Starring: Nat Wolff, Cara Delevingne, Austin Abrams
Directed by: Jake Schreier (“Robot and Frank”)
Written by: Scott Heustadter (“The Fault in Our Stars”) and Michael H. Weber (“The Fault in Our Stars”)

As the go-to source for screenplays on young love, screenwriting partners Scott Neustadter and Michael H. Weber have had a sizeable amount of success. With “(500) Days of Summer,” “The Spectacular Now,” and most recently “The Fault in Our Stars,” Neustadter and Weber have, for the most part, been able to subvert clichés and avoid tropes to deliver earnest and unique films about love. With another novel adaptation from John Green, “Paper Towns” is perhaps the first truly inauthentic step from the duo.

After drifting apart from being childhood friends, Quentin (Nat Wolff) is visited by free-spirited, rebel teenager and neighbor Margo (Cara Delevingne) in the middle of the night. Needing his Mom’s car to exact revenge on her cheating boyfriend and friends, the conservative do-gooder Quentin agrees and has the best night of his life on mischievous adventures. Hoping to further nurture a childhood crush, Quentin wakes up disappointed the next day to find that Margo has vanished. He does, however, find clues that may point to where Margo is hiding and joins up with friends on an adventure to track her down.

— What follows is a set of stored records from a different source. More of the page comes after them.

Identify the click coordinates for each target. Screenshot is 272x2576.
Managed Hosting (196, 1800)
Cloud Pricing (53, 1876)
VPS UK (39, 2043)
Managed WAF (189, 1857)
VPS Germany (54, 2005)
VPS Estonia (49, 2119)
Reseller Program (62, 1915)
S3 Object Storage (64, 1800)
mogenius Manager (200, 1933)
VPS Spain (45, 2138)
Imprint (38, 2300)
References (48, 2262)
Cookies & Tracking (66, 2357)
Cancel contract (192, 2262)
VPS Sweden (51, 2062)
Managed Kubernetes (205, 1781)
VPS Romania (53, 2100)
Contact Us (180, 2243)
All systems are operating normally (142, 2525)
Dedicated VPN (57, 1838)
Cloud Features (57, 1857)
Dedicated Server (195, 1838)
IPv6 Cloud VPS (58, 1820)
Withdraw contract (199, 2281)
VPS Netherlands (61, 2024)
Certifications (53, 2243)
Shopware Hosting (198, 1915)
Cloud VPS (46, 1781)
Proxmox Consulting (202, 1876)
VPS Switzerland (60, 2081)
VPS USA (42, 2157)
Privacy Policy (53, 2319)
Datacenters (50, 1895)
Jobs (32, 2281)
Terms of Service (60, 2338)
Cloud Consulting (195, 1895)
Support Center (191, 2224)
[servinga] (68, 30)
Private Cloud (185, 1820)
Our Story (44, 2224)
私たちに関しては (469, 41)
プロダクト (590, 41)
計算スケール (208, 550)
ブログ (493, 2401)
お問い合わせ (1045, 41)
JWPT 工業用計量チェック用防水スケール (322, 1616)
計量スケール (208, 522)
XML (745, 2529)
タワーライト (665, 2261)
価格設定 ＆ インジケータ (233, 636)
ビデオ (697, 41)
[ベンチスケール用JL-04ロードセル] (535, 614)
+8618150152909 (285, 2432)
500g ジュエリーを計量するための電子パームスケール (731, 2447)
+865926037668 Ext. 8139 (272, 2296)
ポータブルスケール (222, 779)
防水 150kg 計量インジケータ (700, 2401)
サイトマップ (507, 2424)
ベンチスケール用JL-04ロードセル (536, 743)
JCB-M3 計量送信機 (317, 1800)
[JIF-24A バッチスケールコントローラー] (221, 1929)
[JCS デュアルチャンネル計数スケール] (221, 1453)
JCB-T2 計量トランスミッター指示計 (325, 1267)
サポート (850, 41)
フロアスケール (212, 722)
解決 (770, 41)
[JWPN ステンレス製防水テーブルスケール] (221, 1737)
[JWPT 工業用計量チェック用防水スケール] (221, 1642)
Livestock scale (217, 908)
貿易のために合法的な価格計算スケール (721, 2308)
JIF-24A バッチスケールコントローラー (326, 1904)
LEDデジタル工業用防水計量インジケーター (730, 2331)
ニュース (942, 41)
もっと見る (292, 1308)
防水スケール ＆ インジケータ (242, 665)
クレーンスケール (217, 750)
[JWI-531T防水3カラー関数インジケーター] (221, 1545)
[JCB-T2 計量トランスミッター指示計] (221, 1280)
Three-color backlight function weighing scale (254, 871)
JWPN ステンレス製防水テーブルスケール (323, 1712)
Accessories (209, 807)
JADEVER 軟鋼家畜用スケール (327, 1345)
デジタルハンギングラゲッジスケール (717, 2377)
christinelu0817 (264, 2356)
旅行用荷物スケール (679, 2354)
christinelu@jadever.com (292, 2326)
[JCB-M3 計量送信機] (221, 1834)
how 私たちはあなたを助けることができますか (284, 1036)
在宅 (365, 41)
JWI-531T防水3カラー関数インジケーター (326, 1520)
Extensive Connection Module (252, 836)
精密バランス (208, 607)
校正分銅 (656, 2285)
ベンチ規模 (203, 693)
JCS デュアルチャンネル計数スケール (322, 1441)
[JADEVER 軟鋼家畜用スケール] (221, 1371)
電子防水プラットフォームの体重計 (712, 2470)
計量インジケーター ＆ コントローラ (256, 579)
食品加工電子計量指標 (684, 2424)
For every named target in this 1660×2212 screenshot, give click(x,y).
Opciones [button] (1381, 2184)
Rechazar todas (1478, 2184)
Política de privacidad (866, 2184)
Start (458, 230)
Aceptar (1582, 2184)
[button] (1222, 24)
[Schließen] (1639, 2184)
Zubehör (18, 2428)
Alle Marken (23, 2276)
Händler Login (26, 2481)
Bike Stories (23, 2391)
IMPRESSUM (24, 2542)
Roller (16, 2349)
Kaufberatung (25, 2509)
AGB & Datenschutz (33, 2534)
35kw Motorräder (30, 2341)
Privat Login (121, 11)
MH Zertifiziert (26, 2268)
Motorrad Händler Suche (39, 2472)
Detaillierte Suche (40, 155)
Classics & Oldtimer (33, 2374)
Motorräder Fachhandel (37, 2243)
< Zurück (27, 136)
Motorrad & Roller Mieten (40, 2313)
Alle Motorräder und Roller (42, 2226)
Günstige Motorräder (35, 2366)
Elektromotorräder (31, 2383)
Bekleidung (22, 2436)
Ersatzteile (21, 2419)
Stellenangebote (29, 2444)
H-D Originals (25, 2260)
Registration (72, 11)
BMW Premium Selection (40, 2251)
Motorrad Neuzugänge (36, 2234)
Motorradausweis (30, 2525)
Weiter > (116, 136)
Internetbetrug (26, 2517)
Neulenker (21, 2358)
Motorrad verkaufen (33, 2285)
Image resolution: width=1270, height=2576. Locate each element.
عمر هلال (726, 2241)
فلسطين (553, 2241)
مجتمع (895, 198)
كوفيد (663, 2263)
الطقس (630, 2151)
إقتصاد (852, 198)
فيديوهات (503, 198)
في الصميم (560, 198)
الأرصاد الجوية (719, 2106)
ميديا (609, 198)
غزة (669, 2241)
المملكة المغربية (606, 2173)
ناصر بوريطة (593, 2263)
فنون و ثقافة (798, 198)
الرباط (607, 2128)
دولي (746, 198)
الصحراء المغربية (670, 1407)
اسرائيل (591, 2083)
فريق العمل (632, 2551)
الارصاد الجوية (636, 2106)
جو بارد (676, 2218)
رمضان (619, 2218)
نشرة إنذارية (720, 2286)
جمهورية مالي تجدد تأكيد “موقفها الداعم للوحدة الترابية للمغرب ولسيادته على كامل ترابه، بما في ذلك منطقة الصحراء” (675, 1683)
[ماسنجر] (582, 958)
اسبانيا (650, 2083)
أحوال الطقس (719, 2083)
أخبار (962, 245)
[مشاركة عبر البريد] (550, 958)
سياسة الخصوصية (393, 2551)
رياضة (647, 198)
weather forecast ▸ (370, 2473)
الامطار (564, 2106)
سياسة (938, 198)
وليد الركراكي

In her first starring film role, model turned actress Delevingne is a welcome revelation. With a twinge of attitude and raspy voice, there’s a certain Emma Stone quality to Delevingne’s performance that shows a lot of potential. It’s a shame that she’s gone for the majority of the film, as her performance is the most intriguing part of the film. Something else that is welcome is Wolff finally being in a likeable role. After turning in the most annoying character of all time in “Palo Alto,” Wolff gets to play not only charming, but vulnerable and proves to be quite good at it. Unfortunately for “Paper Towns,” the levels of performance are where its successes end.

With teen films, there is always the risk that writers and directors become so concerned with being different that they pack their characters and stories with quirks and eccentricities that would never exist in real life. This is where Neustadter and Weber have been successful in the past, showing uber romantic gestures, but still believable teenage (or young) relationships. In “Paper Towns,” however, it all seems for naught.

More to the point, Neustadter and Weber do a poor job of establishing the relationship between Quentin and Margo. (What is the purpose of them finding a dead body if nothing at all comes from it?) Quentin’s alleged love for her that makes him want to go on a manhunt across the country, even after their one night of fun, rings completely false. They haven’t even talked since they were kids! Essentially what he is doing is giving in to the whims of an “eccentric” girl that ran away, which is hardly a reason the viewer to care.

Beyond all of that, there’s an annoying streak that runs throughout the film. One several occasions, gorgeous people complain about having to live up to their expectations and how people only see their coolness and their beauty. It’s a form of self-pity that is, quite frankly, obnoxious. One of the side characters in particular has one of these moments, and it is amplified by a sideplot of a relationship with one of Quentin’s best friends in a storyline that is, once again, completely unbelievable.

If there is any word that can sum up the experience of “Paper Towns,” it is “pointless.” When the entire plot of a film hinges on a relationship that is impossible to buy into, it’s really hard for the whole thing to not feel like a mammoth waste of time. There’s no fun or energy behind anything that is happening, and almost none of its relationship moments are earned. The ending has a hint of refreshingness to how blunt it is, but it also, in a way, further cements the fact that the rest of the film was unnecessary. Unrealistic, annoying, and emotionally hollow, “Paper Towns” is as thin as its title suggests.